■ WORK REQUIRED:
Please transcribe each of the records exactly as given.

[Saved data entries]

- Opening Delimiter -

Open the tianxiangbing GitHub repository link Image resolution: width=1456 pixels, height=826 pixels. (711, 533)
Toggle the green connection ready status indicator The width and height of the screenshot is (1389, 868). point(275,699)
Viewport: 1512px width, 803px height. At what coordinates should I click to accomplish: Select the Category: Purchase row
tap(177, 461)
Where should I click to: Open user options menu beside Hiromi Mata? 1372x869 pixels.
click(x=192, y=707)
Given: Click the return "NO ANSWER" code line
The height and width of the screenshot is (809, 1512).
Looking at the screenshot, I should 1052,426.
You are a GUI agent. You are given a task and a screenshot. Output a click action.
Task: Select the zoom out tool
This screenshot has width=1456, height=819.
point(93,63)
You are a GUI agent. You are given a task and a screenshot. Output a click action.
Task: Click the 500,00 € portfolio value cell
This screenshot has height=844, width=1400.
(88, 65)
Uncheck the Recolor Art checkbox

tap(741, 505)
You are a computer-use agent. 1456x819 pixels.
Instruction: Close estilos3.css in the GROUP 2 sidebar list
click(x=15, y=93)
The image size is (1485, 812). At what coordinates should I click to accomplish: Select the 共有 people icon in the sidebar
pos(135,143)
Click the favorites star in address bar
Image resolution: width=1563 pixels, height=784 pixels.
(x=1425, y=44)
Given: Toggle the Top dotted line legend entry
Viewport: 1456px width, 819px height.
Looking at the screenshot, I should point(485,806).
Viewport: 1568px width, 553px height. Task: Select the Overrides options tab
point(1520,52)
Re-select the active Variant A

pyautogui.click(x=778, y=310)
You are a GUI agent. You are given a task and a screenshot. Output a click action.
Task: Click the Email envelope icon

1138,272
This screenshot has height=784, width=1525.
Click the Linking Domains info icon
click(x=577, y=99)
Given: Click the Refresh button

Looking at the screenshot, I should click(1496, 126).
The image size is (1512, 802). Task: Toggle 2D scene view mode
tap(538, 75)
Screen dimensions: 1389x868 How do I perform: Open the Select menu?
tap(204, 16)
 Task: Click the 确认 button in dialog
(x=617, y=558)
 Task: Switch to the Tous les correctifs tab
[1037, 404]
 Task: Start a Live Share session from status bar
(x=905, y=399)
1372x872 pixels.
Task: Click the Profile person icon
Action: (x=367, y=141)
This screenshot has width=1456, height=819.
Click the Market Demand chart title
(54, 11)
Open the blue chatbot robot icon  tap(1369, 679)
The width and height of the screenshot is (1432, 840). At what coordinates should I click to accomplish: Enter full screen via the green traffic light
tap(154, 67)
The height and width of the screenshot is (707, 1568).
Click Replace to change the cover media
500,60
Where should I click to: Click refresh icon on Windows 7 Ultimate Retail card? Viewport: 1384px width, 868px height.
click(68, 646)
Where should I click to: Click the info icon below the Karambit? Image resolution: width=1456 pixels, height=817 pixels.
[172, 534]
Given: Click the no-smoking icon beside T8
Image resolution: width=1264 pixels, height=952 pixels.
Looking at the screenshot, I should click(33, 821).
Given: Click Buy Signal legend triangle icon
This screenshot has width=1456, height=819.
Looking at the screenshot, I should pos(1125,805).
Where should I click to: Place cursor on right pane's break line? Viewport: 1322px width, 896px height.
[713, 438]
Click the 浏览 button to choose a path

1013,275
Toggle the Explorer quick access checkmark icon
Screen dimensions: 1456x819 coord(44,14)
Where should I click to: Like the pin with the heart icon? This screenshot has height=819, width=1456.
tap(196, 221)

- Closing Delimiter -

■ EXPECTED ANSWER:
Open the tianxiangbing GitHub repository link Image resolution: width=1456 pixels, height=826 pixels. (711, 533)
Toggle the green connection ready status indicator The width and height of the screenshot is (1389, 868). point(275,699)
Viewport: 1512px width, 803px height. At what coordinates should I click to accomplish: Select the Category: Purchase row
tap(177, 461)
Where should I click to: Open user options menu beside Hiromi Mata? 1372x869 pixels.
click(x=192, y=707)
Given: Click the return "NO ANSWER" code line
The height and width of the screenshot is (809, 1512).
Looking at the screenshot, I should 1052,426.
You are a GUI agent. You are given a task and a screenshot. Output a click action.
Task: Select the zoom out tool
This screenshot has width=1456, height=819.
point(93,63)
You are a GUI agent. You are given a task and a screenshot. Output a click action.
Task: Click the 500,00 € portfolio value cell
This screenshot has height=844, width=1400.
(88, 65)
Uncheck the Recolor Art checkbox

tap(741, 505)
You are a computer-use agent. 1456x819 pixels.
Instruction: Close estilos3.css in the GROUP 2 sidebar list
click(x=15, y=93)
The image size is (1485, 812). At what coordinates should I click to accomplish: Select the 共有 people icon in the sidebar
pos(135,143)
Click the favorites star in address bar
Image resolution: width=1563 pixels, height=784 pixels.
(x=1425, y=44)
Given: Toggle the Top dotted line legend entry
Viewport: 1456px width, 819px height.
Looking at the screenshot, I should point(485,806).
Viewport: 1568px width, 553px height. Task: Select the Overrides options tab
point(1520,52)
Re-select the active Variant A

pyautogui.click(x=778, y=310)
You are a GUI agent. You are given a task and a screenshot. Output a click action.
Task: Click the Email envelope icon

1138,272
This screenshot has height=784, width=1525.
Click the Linking Domains info icon
click(x=577, y=99)
Given: Click the Refresh button

Looking at the screenshot, I should click(1496, 126).
The image size is (1512, 802). Task: Toggle 2D scene view mode
tap(538, 75)
Screen dimensions: 1389x868 How do I perform: Open the Select menu?
tap(204, 16)
 Task: Click the 确认 button in dialog
(x=617, y=558)
 Task: Switch to the Tous les correctifs tab
[1037, 404]
 Task: Start a Live Share session from status bar
(x=905, y=399)
1372x872 pixels.
Task: Click the Profile person icon
Action: (x=367, y=141)
This screenshot has width=1456, height=819.
Click the Market Demand chart title
(54, 11)
Open the blue chatbot robot icon  tap(1369, 679)
The width and height of the screenshot is (1432, 840). At what coordinates should I click to accomplish: Enter full screen via the green traffic light
tap(154, 67)
The height and width of the screenshot is (707, 1568).
Click Replace to change the cover media
500,60
Where should I click to: Click refresh icon on Windows 7 Ultimate Retail card? Viewport: 1384px width, 868px height.
click(68, 646)
Where should I click to: Click the info icon below the Karambit? Image resolution: width=1456 pixels, height=817 pixels.
[172, 534]
Given: Click the no-smoking icon beside T8
Image resolution: width=1264 pixels, height=952 pixels.
Looking at the screenshot, I should click(33, 821).
Given: Click Buy Signal legend triangle icon
This screenshot has width=1456, height=819.
Looking at the screenshot, I should pos(1125,805).
Where should I click to: Place cursor on right pane's break line? Viewport: 1322px width, 896px height.
[713, 438]
Click the 浏览 button to choose a path

1013,275
Toggle the Explorer quick access checkmark icon
Screen dimensions: 1456x819 coord(44,14)
Where should I click to: Like the pin with the heart icon? This screenshot has height=819, width=1456.
tap(196, 221)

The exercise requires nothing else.